Other locations are less spooky than historical. The tour, for instance, stops outside a Brown library that houses three books bound with human skin; the Providence Athenaeum, where Edgar Allen Poe courted his paramour, Sarah Helen Whitman; and the sprawling University Hall.

Robert Emlen, the Brown curator and senior lecturer in the American Civilization department, said he was skeptical that University Hall — dating from 1770 — could be haunted by Revolutionary War soldiers since the building was gutted and rebuilt several decades ago.

"It doesn't sound like a good place for ghosts to me if everything has been ripped out," Emlen said.

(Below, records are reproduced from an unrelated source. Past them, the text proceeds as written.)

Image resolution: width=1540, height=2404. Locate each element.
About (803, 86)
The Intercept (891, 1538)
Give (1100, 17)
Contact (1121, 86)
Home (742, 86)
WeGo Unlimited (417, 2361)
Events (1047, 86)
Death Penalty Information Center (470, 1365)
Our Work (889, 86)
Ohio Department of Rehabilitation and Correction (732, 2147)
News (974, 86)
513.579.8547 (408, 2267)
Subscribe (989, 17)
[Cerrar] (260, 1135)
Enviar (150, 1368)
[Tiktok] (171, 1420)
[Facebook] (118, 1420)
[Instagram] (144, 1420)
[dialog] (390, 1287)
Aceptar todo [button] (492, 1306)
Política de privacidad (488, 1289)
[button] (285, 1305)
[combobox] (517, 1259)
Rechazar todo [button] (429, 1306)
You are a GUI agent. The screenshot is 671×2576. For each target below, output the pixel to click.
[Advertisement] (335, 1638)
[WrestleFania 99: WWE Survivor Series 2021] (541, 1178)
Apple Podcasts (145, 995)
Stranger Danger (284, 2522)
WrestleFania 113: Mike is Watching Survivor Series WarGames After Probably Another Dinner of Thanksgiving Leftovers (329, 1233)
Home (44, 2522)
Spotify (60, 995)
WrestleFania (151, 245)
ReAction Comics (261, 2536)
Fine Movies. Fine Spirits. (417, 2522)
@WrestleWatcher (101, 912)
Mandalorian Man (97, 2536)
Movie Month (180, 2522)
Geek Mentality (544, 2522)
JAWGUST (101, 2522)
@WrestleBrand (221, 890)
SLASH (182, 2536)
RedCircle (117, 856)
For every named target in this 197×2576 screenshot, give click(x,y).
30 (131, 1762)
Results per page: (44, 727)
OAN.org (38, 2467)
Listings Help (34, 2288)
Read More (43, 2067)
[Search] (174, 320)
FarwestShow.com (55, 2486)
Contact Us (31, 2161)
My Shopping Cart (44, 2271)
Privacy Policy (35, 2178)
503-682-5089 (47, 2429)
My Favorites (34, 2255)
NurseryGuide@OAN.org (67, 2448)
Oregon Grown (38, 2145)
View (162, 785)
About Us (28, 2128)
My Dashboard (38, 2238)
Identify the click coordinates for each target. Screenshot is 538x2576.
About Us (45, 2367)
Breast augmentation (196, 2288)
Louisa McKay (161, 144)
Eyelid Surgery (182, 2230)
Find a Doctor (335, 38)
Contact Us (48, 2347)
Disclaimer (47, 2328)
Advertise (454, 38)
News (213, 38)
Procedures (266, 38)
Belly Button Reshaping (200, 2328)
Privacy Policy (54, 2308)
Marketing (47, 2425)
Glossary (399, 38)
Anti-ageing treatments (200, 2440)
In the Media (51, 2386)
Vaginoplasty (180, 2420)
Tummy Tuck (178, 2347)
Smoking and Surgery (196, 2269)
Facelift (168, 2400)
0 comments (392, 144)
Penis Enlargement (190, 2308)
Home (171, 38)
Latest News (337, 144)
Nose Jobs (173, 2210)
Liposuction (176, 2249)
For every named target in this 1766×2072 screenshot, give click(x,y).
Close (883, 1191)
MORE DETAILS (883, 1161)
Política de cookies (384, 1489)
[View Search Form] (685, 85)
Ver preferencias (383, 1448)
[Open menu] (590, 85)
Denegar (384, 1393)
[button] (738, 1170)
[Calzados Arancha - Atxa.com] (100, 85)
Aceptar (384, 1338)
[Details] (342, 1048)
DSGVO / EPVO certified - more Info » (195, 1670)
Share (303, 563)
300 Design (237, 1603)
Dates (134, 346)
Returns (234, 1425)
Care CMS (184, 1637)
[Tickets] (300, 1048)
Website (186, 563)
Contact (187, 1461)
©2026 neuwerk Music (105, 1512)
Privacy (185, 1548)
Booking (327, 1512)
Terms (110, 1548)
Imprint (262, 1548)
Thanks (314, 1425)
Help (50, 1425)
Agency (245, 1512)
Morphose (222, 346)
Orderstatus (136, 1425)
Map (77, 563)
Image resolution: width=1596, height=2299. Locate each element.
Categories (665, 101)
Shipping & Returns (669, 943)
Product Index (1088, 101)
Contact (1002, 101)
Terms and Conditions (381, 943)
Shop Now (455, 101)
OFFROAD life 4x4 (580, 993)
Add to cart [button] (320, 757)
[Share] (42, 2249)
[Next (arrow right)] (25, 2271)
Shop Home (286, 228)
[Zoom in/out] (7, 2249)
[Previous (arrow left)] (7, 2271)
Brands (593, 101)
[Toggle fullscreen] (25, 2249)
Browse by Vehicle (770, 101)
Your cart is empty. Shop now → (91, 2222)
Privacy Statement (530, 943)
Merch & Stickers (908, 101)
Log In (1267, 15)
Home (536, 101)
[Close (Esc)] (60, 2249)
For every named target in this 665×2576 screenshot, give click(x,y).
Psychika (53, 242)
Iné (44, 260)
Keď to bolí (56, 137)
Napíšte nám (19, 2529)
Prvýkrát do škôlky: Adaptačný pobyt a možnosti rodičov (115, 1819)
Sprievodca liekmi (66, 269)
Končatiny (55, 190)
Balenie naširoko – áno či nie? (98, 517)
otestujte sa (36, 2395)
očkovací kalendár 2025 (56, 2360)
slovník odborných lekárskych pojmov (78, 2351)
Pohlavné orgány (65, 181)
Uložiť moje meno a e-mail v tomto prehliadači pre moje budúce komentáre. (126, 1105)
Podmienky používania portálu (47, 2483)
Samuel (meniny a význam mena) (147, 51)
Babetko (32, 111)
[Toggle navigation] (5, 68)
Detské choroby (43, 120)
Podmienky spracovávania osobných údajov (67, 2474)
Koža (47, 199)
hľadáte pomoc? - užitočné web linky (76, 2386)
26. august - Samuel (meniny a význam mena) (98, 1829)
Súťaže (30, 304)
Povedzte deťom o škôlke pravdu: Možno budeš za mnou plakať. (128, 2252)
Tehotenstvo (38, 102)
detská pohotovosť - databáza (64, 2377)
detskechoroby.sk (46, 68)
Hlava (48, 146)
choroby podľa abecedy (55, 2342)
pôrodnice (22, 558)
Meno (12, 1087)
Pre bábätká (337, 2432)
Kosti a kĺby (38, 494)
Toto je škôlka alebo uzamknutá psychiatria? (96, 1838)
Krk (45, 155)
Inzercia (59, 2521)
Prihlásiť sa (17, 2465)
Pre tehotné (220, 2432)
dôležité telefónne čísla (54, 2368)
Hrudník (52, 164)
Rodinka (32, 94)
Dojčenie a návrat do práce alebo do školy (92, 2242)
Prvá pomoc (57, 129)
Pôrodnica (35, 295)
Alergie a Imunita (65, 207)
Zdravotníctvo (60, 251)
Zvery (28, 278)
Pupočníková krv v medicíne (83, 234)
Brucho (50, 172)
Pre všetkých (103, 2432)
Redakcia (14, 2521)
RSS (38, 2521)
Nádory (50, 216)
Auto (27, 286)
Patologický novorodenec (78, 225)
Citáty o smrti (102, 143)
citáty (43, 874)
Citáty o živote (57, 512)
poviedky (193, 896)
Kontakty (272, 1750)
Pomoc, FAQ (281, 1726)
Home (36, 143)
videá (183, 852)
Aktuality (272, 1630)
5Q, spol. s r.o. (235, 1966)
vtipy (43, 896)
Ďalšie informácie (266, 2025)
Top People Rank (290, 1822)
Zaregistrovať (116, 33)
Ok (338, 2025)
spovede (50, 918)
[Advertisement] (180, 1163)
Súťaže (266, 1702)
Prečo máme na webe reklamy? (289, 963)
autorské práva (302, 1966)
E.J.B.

Many customers are eager to recount their brushes with the paranormal or confess their beliefs in ghosts. Others shrug off the experience as pure fun.

"I believe in some of them, but some of them I think are made up by college kids," said Bobby Pelland, 13, of Cranston.

Benjamin Potter, 26, of Woonsocket, said he was keeping an open, but skeptical, mind.

"I've seen things that I don't really understand," Potter said. "You kind of question it, but it can always be explained — shadows, trick of light, that kind of thing."

Gertrudes and Edge say they logged 300 hours of research on Providence history, slogging through newspaper articles and death and census records. They also distributed leaflets asking neighborhood residents if they had any personal encounters with the supernatural or knew of any haunted buildings.

That research, they said, informs the tour — and they vouch for all the history presented.

As for the hauntings, Edge explains afterward, "We'll give you the stories and then it's your call. At the end of the day it's completely your call."

Tickets for the Providence tour cost $13 in person, $10 if bought in advance.